Our crown jewel race means something different to each and every person who watches or experiences it. Indianapolis is the temple of speed; the hallowed grounds where engineers, mechanics and drivers toe the line of sanity; taking machines to within an eyelash of catastrophe just to find that extra tenth of a second. Squeezing every ounce of speed out of the high-tech race machines as an offering to the open-wheel gods is the only way worship at the two and a half mile rectangle. And anyone associated with the ethanol fueled religious experience wouldn’t have it any other way.
The Indy 500 also means prosperity, growth and history. Speedway; the small enclave surrounded by the sprawling city of Indianapolis, was single-handedly birthed and sustained by its famous racetrack. An entire community was created to fuel the massive machine that was, and is, racing at the Speedway. From boutique racing shops to diners to team garages; Speedway’s lifeblood has always been the famous brickyard. The Speedway has also given Indianapolis; a once struggling city with a still born automotive industry, a fighting chance at the prosperity we enjoy today.
Without the world’s largest single day sporting event, Indianapolis would be a shadow of its current self. The Colts, Pacers, NCAA headquarters, our booming convention industry, the Super Bowl; none would have been possible without the Memorial Day Classic. Yes, the Indy 500 has been more and more recently marketed to a local market but it’s our history. A celebration of how far we as a city have come with the most famous race in the world. This is a local rite of passage and a celebration of history, not just a stop on a national touring calendar.
The Indy 500 is a month long celebration around the entire state. But more than remembering history, or idolizing speed, the race has always been a time for family. We hear tales from across the world of cookouts with a main course of 200 laps of open wheel racing each May. Friends and family plan an entire weekend based around the happenings in Speedway. “See you in Indy” is a saying that means so much more than just a time and place to meet. We are all family for one afternoon a year. Every year for the Memorial Day weekend, my family would take some type of trip so we could watch the race live on TV. Whether it is camping or visiting family out of town; the end of May means racing, family and friends.
For the participants, the experience is very similar. Famous racing families have made their name and scribed their name into the history of speed. Andretti, Unser, Chevrolet, Rahal, Bettenhausen, Foyt; generations of drivers have grown up with generations of fans. We have watched our young progeny grow up in the pits and we root for them when they finally take their place on the grid. As if perhaps by destiny, we expect to see the children of our past heroes battle it out on track like their forefathers did before them.
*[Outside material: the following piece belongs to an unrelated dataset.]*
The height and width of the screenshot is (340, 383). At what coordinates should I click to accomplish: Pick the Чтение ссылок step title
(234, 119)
For us fans, as well as the heroes we go to cheer on, it has always been a family affair, and always will be.
Another year past and another childhood remembered. A common story among older Indy vets, as well as recent re-returners, is the connection of some part of race day to a simpler time in childhood. For a few hours on those late May afternoons, we are transported back in time. Walking into the amazing facility is like stepping into a time machine. You can hear the sounds of a hundred years of triumph and heartbreak, you can smell the memories of pork tenderloins and methanol exhaust, you can feel the tangible history. All of this sends many of us back to childhoods from many summers past, to a more simple time. An afternoon to just stop and remember.
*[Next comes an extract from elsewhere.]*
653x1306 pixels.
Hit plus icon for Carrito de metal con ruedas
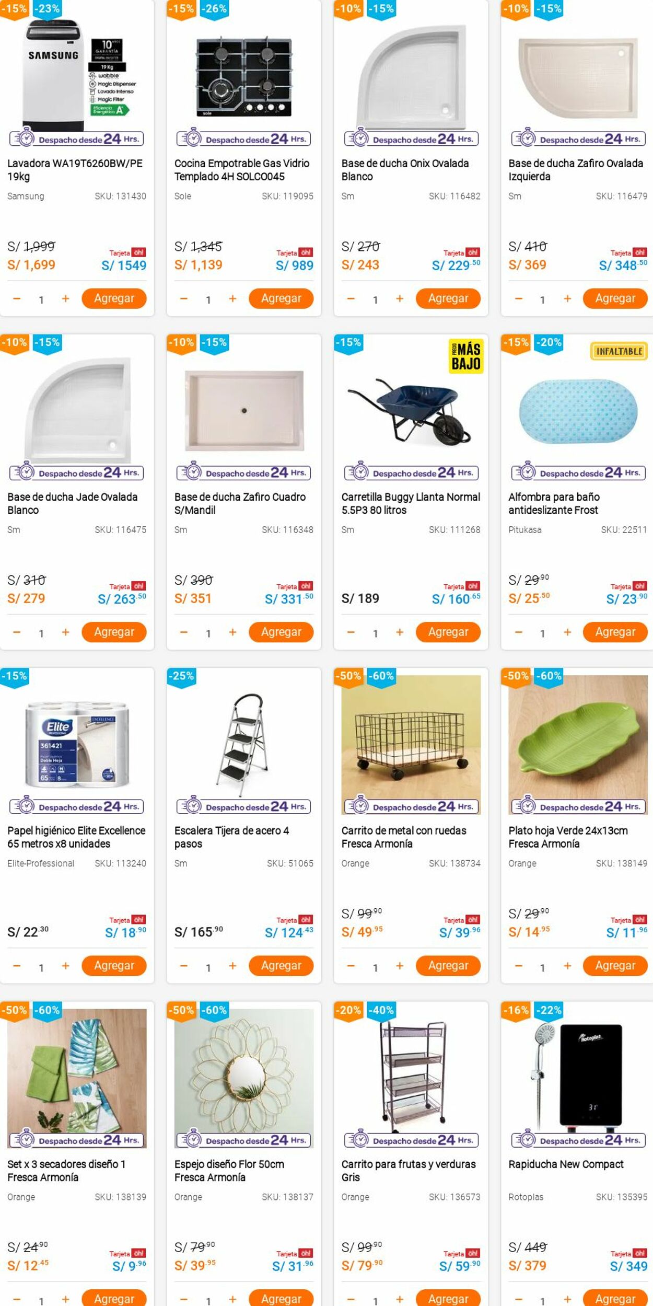(400, 966)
Indy is all of these things to me. An inextricable link to some kind of intangible rose colored past that may have never actually existed, and may never exist in the future. But it is this romantic, glamorized reality that brings us back year after year. Even if you are a fan for a single day a year, these 500 miles means so much more than a race to the finish. Taps, the balloon release, Back Home Again in Indiana, gentleman start your engines; all things that have been slowly added to the fabric of what Indianapolis means to all of us. Things that are worth far more than the time taken to experience them.
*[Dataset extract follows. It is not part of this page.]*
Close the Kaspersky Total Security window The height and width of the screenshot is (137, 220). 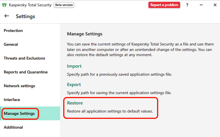coord(215,5)
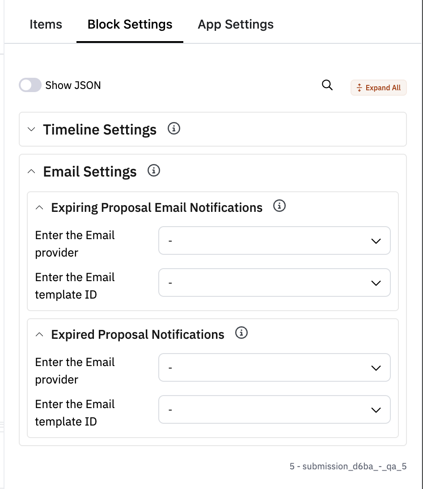Click info icon beside Expiring Proposal Email Notifications
The image size is (423, 489).
(279, 206)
Indianapolis is an afternoon of living history, love and reunion. One of a very small handful of events that can bring so many tangibles and intangibles to the center of attention year in and out. As we embark on yet another greatest month in racing, we are constantly reminded of what this battle of speed means. Contested on a small strip of immovable pavement, founded by men who have become more lore than reality. The 500 may just be another race on the calendar, another points paying event, but if you truly believe that… You just don’t know what Indy means.